8 Luglio 2021
Verso la fine della parashà, la Torà parla a lungo delle città rifugio, aree riservate agli assassini non intenzionali Se una persona provoca incautamente la morte di un ebreo, si trova in grave pericolo di essere ucciso dai parenti della vittima e la Torà lo istruisce ad andare in una città rifugio dove è protetto dal pericolo e dove contemporaneamente fare teshuvà. Può liberarsi solo quando l’attuale Kohen Gadol (Sommo Sacerdote) muore. La Mishnà ci dice che dal momento che la sentenza dell’assassino dipende dalla morte del Kohen Gadol, è probabile che egli preghi affinché il Kohen Gadol muoia affinché possa liberarsi. Di conseguenza era consuetudine che la madre del Kohen Gadol facesse doni all’assassino con la speranza che non pregasse per la morte di suo figlio. Il Talmud chiede perché ci dovrebbe essere timore che le preghiere vengano accolte – il Kohen Gadol non ha commesso alcun peccato e quindi non merita di morire. Il Talmud risponde che in realtà era in colpa perché avrebbe dovuto pregare che nessun simile disastro potesse accadere al popolo ebraico.

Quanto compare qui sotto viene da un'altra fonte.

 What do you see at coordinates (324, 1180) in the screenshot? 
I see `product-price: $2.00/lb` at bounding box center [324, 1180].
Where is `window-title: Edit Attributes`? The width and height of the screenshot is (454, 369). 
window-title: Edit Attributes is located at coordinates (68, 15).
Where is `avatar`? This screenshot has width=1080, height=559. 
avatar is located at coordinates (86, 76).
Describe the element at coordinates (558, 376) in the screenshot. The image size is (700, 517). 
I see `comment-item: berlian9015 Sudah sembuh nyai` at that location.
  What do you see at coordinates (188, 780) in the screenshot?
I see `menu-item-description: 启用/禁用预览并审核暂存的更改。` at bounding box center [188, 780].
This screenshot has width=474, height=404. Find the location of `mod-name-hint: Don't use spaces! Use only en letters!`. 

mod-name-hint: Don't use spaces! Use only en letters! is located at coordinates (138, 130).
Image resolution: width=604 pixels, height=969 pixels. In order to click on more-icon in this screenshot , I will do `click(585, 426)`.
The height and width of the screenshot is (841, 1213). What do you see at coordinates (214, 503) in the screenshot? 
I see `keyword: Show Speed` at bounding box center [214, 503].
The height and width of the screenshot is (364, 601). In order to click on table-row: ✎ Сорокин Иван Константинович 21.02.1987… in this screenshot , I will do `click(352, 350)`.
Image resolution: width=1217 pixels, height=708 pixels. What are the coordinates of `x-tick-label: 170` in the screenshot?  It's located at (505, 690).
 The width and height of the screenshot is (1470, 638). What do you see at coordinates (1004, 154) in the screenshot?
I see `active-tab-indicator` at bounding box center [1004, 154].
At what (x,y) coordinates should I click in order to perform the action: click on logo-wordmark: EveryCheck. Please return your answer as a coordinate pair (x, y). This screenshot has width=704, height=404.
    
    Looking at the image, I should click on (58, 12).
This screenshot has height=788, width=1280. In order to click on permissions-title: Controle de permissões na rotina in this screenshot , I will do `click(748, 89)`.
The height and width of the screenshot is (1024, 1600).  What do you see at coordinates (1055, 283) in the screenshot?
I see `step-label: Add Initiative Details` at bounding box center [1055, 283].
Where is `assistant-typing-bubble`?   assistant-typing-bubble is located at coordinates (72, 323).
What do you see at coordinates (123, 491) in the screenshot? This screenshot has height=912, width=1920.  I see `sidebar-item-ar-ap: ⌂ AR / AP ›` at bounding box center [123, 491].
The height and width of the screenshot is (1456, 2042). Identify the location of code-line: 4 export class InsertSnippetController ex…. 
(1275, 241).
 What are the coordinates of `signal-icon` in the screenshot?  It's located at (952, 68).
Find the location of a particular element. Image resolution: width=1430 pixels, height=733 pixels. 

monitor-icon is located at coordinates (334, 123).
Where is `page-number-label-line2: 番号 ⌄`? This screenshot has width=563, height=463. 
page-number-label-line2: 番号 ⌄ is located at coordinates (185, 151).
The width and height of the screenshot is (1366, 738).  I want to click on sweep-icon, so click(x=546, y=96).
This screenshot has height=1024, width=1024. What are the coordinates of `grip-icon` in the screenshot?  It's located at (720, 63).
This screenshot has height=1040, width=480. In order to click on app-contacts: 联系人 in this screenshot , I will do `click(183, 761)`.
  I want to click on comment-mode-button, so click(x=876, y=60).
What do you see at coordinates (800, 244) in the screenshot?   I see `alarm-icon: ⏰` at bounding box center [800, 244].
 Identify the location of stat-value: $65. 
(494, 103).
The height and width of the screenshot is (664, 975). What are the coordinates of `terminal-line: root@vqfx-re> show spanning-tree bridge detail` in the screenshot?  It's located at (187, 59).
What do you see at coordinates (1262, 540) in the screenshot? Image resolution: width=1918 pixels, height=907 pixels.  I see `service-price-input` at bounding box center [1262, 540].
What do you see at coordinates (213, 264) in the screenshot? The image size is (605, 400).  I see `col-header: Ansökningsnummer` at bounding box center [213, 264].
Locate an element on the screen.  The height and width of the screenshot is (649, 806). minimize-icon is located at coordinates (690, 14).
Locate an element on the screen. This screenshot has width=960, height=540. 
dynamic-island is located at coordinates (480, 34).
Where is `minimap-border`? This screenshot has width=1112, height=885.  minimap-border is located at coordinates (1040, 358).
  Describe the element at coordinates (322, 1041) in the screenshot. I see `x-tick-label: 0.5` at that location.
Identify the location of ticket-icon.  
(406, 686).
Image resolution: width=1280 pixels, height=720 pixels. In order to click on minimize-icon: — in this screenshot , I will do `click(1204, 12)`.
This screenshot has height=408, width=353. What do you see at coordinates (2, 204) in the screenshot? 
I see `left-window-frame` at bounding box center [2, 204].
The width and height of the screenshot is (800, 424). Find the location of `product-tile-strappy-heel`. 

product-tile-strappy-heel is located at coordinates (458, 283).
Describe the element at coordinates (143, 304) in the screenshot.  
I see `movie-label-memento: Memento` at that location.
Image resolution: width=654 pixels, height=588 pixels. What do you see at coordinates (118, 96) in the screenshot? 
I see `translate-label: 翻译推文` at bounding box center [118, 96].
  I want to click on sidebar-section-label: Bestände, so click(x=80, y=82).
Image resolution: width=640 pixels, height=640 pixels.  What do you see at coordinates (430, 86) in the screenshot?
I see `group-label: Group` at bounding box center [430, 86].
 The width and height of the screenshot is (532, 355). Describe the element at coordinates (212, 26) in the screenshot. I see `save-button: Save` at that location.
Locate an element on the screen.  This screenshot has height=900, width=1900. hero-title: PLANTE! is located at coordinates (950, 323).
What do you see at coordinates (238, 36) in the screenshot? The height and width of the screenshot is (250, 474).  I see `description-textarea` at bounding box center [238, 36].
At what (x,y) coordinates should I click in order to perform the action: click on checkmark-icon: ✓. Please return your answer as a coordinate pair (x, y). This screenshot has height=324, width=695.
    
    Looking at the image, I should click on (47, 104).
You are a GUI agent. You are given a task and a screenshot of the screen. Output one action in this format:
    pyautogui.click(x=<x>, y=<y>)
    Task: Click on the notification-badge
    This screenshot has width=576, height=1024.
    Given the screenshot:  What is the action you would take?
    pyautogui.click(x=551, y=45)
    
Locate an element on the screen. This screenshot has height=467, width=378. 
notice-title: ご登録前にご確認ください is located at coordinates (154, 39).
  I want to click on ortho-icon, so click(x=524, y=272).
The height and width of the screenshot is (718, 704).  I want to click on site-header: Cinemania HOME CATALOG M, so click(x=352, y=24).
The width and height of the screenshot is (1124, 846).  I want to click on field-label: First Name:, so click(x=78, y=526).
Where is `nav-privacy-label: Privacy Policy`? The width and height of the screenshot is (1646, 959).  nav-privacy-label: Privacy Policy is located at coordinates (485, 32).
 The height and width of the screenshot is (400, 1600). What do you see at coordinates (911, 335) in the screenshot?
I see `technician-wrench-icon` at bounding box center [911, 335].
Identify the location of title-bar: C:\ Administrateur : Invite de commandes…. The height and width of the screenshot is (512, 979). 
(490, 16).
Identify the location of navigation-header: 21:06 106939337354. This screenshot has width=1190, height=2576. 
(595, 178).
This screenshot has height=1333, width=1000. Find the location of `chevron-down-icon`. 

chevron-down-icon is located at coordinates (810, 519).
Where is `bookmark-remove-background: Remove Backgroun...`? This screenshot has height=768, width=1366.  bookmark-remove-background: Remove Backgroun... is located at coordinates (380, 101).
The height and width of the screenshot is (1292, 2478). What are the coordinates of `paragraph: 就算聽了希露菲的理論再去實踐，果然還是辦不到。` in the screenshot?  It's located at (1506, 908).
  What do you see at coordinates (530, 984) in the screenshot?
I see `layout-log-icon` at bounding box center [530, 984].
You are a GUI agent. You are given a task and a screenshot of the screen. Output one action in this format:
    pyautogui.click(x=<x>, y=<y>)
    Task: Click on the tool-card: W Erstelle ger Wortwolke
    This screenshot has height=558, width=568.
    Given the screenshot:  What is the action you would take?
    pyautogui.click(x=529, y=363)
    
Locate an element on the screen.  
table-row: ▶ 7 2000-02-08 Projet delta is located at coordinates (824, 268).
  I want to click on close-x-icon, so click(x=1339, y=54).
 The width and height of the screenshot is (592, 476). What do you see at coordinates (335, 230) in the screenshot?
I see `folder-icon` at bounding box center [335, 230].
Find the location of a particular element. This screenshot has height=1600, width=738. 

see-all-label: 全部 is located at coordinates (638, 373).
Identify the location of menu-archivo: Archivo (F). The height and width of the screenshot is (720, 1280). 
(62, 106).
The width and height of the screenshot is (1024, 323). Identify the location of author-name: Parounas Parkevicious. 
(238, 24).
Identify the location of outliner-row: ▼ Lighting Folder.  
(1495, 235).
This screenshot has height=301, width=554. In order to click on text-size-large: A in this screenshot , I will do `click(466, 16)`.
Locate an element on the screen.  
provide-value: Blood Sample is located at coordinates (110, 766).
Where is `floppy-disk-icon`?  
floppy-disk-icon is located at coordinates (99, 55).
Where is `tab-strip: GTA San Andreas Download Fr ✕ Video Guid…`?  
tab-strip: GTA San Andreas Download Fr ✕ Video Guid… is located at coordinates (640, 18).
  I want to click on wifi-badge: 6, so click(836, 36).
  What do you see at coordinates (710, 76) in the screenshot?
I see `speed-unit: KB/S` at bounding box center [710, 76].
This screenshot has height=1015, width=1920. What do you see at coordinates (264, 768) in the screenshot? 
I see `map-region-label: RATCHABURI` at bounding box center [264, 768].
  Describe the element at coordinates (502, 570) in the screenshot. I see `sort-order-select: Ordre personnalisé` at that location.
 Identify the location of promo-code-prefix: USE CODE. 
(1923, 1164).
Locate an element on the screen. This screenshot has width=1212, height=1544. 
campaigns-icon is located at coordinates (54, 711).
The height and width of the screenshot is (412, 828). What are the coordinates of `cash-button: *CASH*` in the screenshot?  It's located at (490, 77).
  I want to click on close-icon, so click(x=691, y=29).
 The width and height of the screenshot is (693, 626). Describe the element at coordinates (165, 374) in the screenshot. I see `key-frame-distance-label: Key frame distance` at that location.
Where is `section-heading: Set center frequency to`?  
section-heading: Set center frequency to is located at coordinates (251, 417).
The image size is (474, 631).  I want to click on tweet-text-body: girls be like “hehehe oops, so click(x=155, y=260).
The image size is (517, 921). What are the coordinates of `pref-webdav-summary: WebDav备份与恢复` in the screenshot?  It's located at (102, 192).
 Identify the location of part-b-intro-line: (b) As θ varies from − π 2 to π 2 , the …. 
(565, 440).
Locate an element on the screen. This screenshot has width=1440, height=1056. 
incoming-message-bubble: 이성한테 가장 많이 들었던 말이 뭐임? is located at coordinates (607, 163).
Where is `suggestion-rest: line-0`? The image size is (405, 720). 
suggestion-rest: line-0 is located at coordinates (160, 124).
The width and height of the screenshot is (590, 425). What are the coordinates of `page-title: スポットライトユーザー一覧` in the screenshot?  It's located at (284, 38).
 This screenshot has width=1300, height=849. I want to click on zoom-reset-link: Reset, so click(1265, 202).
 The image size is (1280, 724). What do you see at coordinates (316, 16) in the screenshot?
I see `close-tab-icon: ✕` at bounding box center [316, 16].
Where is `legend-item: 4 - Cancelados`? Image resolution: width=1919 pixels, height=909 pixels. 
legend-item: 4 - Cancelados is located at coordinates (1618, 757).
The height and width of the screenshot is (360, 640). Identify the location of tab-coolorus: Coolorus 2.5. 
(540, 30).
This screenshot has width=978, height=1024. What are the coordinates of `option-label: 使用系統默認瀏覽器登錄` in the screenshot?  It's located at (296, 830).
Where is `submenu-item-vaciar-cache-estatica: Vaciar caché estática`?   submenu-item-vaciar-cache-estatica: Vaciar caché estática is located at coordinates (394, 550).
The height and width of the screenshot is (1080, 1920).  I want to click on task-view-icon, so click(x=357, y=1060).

Poiché non lo ha fatto, è considerato colpevole e suscettibile alle preghiere per la sua morte. Il Ben Ish Chai chiede, se fosse colpevole, qual è il significato di queste preghiere? Sarà punito indipendentemente dal fatto che qualcuno stia pregando per la sua morte. In realtà sarebbe stato davvero punito con la sofferenza, ma le preghiere potevano farlo morire. Di primo acchito sembrerebbe che il Kohen Gadol non abbia commesso alcun peccato terribile.
Non ha provocato danni a nessuno e una punizione di sofferenza o la morte sembra essere severa per non aver pregato a sufficienza. Per rispondere dobbiamo analizzare le aspettative della Torà per un Ebreo. Esistono tre livelli generali di interazione con altre persone: Danneggiamento, aiuto e non fare nulla per loro, né di buono né di cattivo. Nella visione laica, il danneggiamento di qualcuno senza una ragione viene considerato negativamente, mentre l’aiuto a qualcuno viene considerato positivamente. Non fare nulla è considerato neutrale, né buono né cattivo. La Torà sostiene che aiutare qualcuno è bene, danneggiare qualcuno è male. Cosa dice la Torà sul non fare nulla? La Ghemarà in Bava Metzia discute il divieto di ‘tzaar baalei chaim’, causare dolore agli animali. La fonte di questo divieto si impara dall’obbligo di aiutare a scaricare un asino che soffre a causa di un carico pesante sulla schiena. Questa fonte è in forse sorprendente, in genere si pensa che la sofferenza sia causata dal colpire un animale o tirare le gambe di un ragno. Limitarsi ad astenersi dall’aiutare un animale non sembrerebbe essere tzaar baalei chaim. Agli occhi della Gemarà astenersi dall’aiutare un animale in difficoltà è un chiaro caso di tzaar baalei chaim – non è diverso dal causare attivamente dolore ad un animale. Pertanto, è evidente che la visione della Torà di un atteggiamento “neutro” è come un atto di crudeltà ed appartiene alla stessa categoria del fare danni. Questo è applicabile anche al rapporto tra gli uomini. La Torà ci comanda: “Non sopportare il sangue dei tuoi simili”. Se si vede un Ebreo in pericolo si è obbligati a cercare di salvarlo. Questa Mitzwà vale anche per aiutare qualcuno in necessità finanziarie. La Torah ci obbliga a preoccuparci della proprietà perduta degli altri e di sforzarsi a restituirla al legittimo proprietario. Non si può semplicemente ignorare la sofferenza degli altri, farlo è considerato negligente e contraddice totalmente i principi della Torà.
Ora possiamo capire perché la Torà è così severa col Kohen Gadol che non ha fatto uno sforzo sufficiente per prevenire il verificarsi di un disastro: il suo fallimento è considerato un peccato grave. Questa lezione non è limitata al Kohen Gadol, si applica a tutti al proprio livello. La vita è piena di opportunità per aiutare attivamente le persone bisognose. Il compito di essere veramente “gentile” secondo la visione della Torà richiede costante attenzione e sforzo. Questo sforzo per l’attenzione verso il prossimo è un atteggiamento che deve guidare tutti noi, in qualsiasi posto e in qualsiasi posizione ci troviamo, per riuscire a creare una società giusta ed equa, una società, in ultima analisi, che potrà arrivare ad essere anche scevra da inutili tensioni.